Task statement - Beginning with the line where "Where should I" occurs, set down each line of the records through the final one, exactly and without additions.
------ Data to use ------
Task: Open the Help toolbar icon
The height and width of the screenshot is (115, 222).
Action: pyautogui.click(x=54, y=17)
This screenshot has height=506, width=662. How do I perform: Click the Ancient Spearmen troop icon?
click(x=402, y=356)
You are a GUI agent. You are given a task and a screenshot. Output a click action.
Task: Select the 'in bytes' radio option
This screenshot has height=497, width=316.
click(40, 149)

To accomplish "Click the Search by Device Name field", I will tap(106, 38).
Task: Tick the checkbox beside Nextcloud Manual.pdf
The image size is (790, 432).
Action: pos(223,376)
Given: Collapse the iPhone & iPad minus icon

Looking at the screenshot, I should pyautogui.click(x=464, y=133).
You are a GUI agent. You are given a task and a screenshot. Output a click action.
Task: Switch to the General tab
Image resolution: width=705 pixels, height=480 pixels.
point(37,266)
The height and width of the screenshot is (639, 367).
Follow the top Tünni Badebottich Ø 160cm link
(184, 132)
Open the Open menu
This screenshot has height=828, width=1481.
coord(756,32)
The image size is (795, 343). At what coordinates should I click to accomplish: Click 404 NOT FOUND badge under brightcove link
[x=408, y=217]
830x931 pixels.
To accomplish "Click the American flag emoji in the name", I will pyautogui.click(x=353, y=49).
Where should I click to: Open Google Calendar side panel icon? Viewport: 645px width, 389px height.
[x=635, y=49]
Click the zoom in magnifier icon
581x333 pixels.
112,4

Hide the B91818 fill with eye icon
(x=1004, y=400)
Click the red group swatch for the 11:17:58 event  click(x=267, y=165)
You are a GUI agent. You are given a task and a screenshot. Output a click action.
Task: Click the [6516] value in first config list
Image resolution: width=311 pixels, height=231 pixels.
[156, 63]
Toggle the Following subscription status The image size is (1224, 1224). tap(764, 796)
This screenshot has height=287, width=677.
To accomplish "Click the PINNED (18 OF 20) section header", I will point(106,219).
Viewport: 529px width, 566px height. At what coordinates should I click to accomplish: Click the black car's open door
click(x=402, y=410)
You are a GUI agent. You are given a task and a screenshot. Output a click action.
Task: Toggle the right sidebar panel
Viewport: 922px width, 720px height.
------
Your solution -
Where should I click to: Open Google Calendar side panel icon? Viewport: 645px width, 389px height.
[x=635, y=49]
Click the zoom in magnifier icon
581x333 pixels.
112,4

Hide the B91818 fill with eye icon
(x=1004, y=400)
Click the red group swatch for the 11:17:58 event  click(x=267, y=165)
You are a GUI agent. You are given a task and a screenshot. Output a click action.
Task: Click the [6516] value in first config list
Image resolution: width=311 pixels, height=231 pixels.
[156, 63]
Toggle the Following subscription status The image size is (1224, 1224). tap(764, 796)
This screenshot has height=287, width=677.
To accomplish "Click the PINNED (18 OF 20) section header", I will point(106,219).
Viewport: 529px width, 566px height. At what coordinates should I click to accomplish: Click the black car's open door
click(x=402, y=410)
You are a GUI agent. You are given a task and a screenshot. Output a click action.
Task: Toggle the right sidebar panel
Viewport: 922px width, 720px height.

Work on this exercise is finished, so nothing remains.